RADM Chester W Nimitz Jr – Oral History: Famous father aside, the career of RADM Chester W. Nimitz, Jr., USN (RET.) is worthy of an oral history because of his own naval service that opened with a tour on the USS Indianapolis with President Roosevelt embarked. He then transferred to the submarine service. He was embarked on USS Sturgeon en route to Manila, when Pearl Harbor was attacked. Consequently, he was among the first to take on the Japanese offensive juggernaut. He conducted numerous war patrols, serving as Executive Officer of USS Bluefish and Commanding Officer of USS Haddo. However, his greatest contribution to the U.S. war effort may have been his work to resolve the problems that plagued torpedo warhead exploders. His discussions of the problem contained herein are insightful.

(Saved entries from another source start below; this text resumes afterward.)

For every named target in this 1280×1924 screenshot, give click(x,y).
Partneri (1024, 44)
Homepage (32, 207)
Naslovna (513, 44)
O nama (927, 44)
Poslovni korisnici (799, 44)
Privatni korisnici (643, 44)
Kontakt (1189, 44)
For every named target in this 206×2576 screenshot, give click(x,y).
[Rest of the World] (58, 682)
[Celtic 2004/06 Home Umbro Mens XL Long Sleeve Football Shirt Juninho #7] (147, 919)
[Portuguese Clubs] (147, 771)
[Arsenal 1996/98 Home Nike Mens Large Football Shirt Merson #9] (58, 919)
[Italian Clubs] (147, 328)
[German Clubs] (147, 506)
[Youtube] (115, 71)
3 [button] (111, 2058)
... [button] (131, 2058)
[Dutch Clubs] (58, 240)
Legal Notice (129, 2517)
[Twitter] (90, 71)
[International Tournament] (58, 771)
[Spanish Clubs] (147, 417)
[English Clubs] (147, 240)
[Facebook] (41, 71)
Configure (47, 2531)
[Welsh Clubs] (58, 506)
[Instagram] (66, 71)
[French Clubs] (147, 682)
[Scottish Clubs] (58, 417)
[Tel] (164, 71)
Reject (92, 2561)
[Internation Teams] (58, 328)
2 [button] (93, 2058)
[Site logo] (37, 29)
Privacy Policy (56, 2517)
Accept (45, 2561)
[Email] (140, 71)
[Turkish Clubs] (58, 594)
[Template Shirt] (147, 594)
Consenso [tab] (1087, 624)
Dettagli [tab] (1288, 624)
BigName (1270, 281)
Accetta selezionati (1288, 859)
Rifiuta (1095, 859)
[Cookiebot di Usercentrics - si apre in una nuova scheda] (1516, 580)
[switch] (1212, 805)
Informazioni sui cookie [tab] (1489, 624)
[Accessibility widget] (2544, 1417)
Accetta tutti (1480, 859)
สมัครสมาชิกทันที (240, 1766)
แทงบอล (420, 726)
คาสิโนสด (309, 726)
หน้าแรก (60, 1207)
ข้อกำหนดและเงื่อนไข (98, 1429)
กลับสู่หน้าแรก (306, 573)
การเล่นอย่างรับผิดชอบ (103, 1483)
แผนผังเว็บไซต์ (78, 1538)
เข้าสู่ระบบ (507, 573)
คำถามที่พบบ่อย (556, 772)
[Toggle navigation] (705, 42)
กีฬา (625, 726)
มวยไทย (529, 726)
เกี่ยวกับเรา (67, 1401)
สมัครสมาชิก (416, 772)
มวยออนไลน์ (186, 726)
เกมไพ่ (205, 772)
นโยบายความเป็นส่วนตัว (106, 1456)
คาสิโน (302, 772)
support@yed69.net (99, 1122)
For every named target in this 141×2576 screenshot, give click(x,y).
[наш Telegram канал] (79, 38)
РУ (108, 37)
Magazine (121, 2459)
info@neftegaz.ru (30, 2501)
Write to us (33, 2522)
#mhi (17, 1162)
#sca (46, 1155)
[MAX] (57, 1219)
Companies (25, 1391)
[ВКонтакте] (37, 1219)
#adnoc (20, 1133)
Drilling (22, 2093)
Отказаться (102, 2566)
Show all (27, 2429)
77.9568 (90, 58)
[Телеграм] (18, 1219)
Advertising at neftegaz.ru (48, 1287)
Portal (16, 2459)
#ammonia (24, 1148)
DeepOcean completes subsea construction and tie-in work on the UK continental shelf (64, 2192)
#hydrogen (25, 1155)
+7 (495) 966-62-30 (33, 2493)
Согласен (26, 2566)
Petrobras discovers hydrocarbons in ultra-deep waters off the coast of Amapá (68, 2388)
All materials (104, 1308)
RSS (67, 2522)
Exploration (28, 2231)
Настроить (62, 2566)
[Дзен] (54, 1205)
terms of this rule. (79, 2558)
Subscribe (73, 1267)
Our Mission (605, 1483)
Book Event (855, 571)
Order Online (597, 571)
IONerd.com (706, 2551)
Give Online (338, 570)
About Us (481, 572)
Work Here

RADM Kenneth E Wilson Jr – Oral History: Rear Admiral Kenneth E. Wilson, Jr., graduated from the U.S. Naval Academy in 1947. He served principally in engineering posts during his almost 35 year military career. He served at sea on the cruiser USS Juneau in the Atlantic and Mediterranean areas in the late 40s and on the fast-attack submarine USS Gudgeon with the Pacific Fleet in the early 50s. Among his early assignments was as Repair and Engineering Officer of the submarine tender USS Proteus during its initial deployment in 1961 to the Holy Loch, Scotland, the advanced base for the first Polaris missile nuclear submarines. He also served in the Bureau of Ships, responsible for the concept design of new nuclear submarines and advanced hydrofoil craft, and in the Navy’s management office at Electric Boat Co., Groton, CT, where he was Inspection Officer, and later Design Officer, for the construction of twenty new nuclear attack and missile submarines. After engineering management tours at the Polaris and Poseidon Missile Systems Office in Washington and at the Norfolk Naval Shipyard, he became the Commander of the Pearl Harbor Naval Shipyard in 1970, and at that time was the youngest commander of a naval shipyard since World War II. After selection to Admiral in 1972, he was ordered to Washington where he served in the Naval Sea Systems Command for six years. His final position was as Vice Commander of that office, responsible for the management of all ship research, design, and maintenance, and of the more than 100,000 officer civilian employees at headquarters and in eight naval shipyards and other engineering support offices.